経済協力開発機構(OECD)加盟国を中心とする約140カ国・地域は21年、法人税の最低税率を設定する「グローバル・ミニマム課税制度」で最終合意した。これに沿って国内制度を整備する。23年に関連法が成立すれば、先進国の国内法制化で先頭グループとなる見通しだ。

 

最終合意で示された売上高7.5億ユーロ(1000億円超)以上の企業を対象とする。OECDによると、該当する企業は世界で1万社超、日本に860社超ある。東南アジアなどに工場を持つ自動車会社のように、海外展開する製造業などが対象になりそうだ。

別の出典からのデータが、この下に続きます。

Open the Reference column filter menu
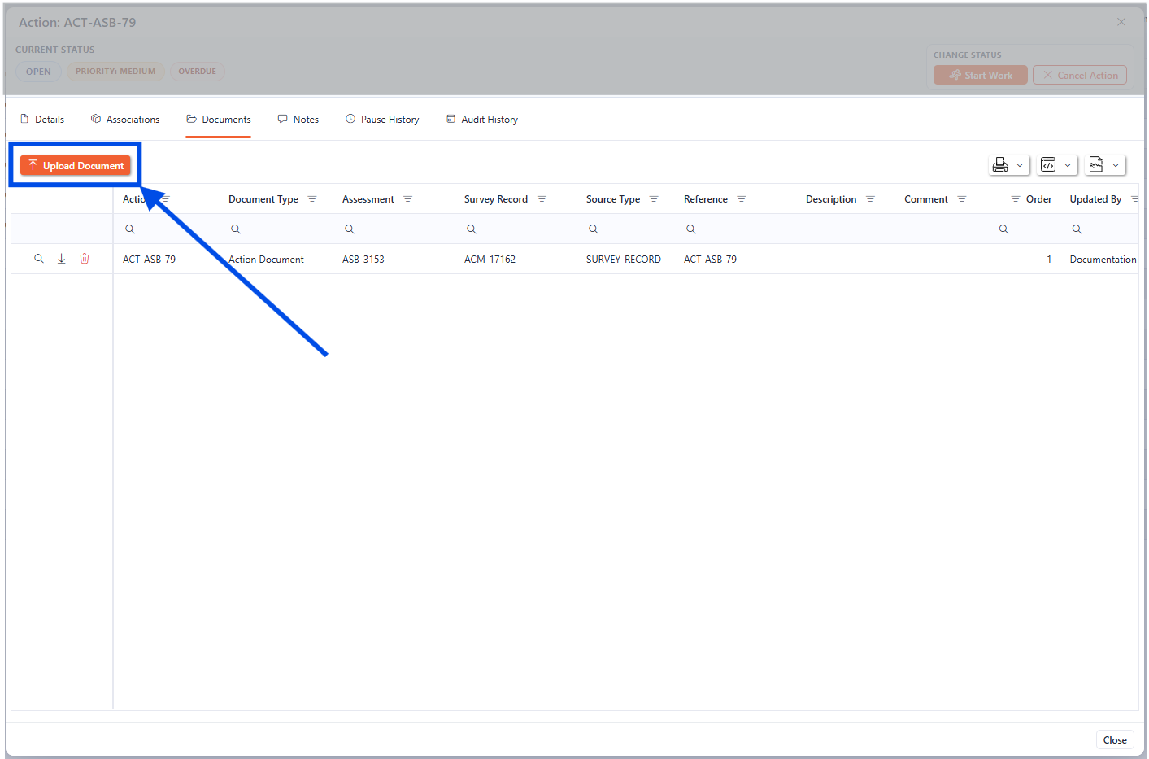The width and height of the screenshot is (1149, 759). point(741,198)
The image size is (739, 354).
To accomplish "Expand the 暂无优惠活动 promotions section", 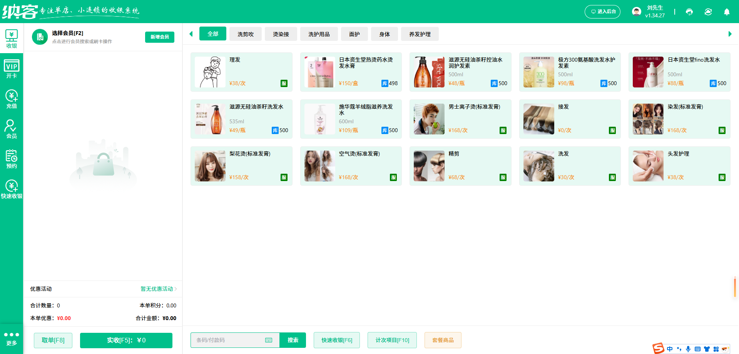I will (x=157, y=289).
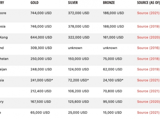Select the unknown silver cell
The image size is (160, 119).
[x=75, y=48]
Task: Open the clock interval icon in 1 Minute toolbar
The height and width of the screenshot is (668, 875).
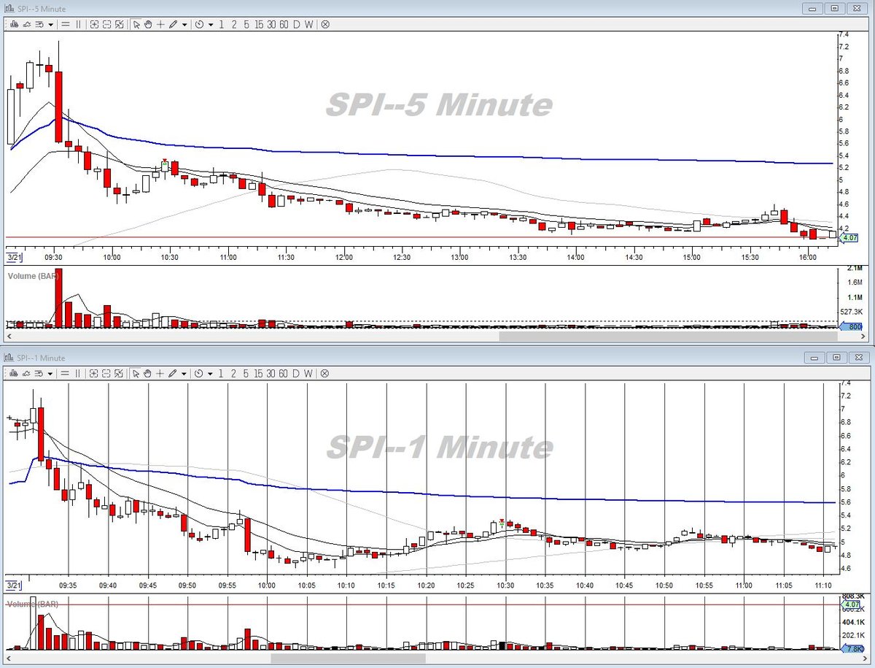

対象となるグローバル企業は、進出先の国の法人税の実効税率が15%を下回れば、親会社がある本国で差分を支払う。タックスヘイブン(租税回避地)と呼ばれる税率の低い国がある。例えば法人税率5%の国に子会社を持つ日本企業の場合、日本の税務当局に対して15%との差の10%分を親会社の税金に上乗せして払わなければならない。

企業が現地で支払った給与などの経費は計算から除外することを認める。国別の売上高が1000万ユーロ未満などの場合は、計算を省略できる。事務負担が重くなりすぎるのを防ぐ。

グローバル企業はすでに主要国の税務当局に国別の納税状況などを記した報告書を提出している。当面はこの報告書を活用した実効税率の計算が可能だ。

各国の法人税の税率引き下げ競争が行き過ぎ、多国籍企業の課税逃れや各国・地域の税源浸食といった弊害が目立っていた。新型コロナウイルス対応で財政赤字が膨らんだことも最低税率を導入する国際合意の追い風となった面がある。

大企業に適正な負担を求め、富の偏在を是正する効果が期待される。OECDは世界全体で年間約1500億ドルの追加税収が生まれると推定する。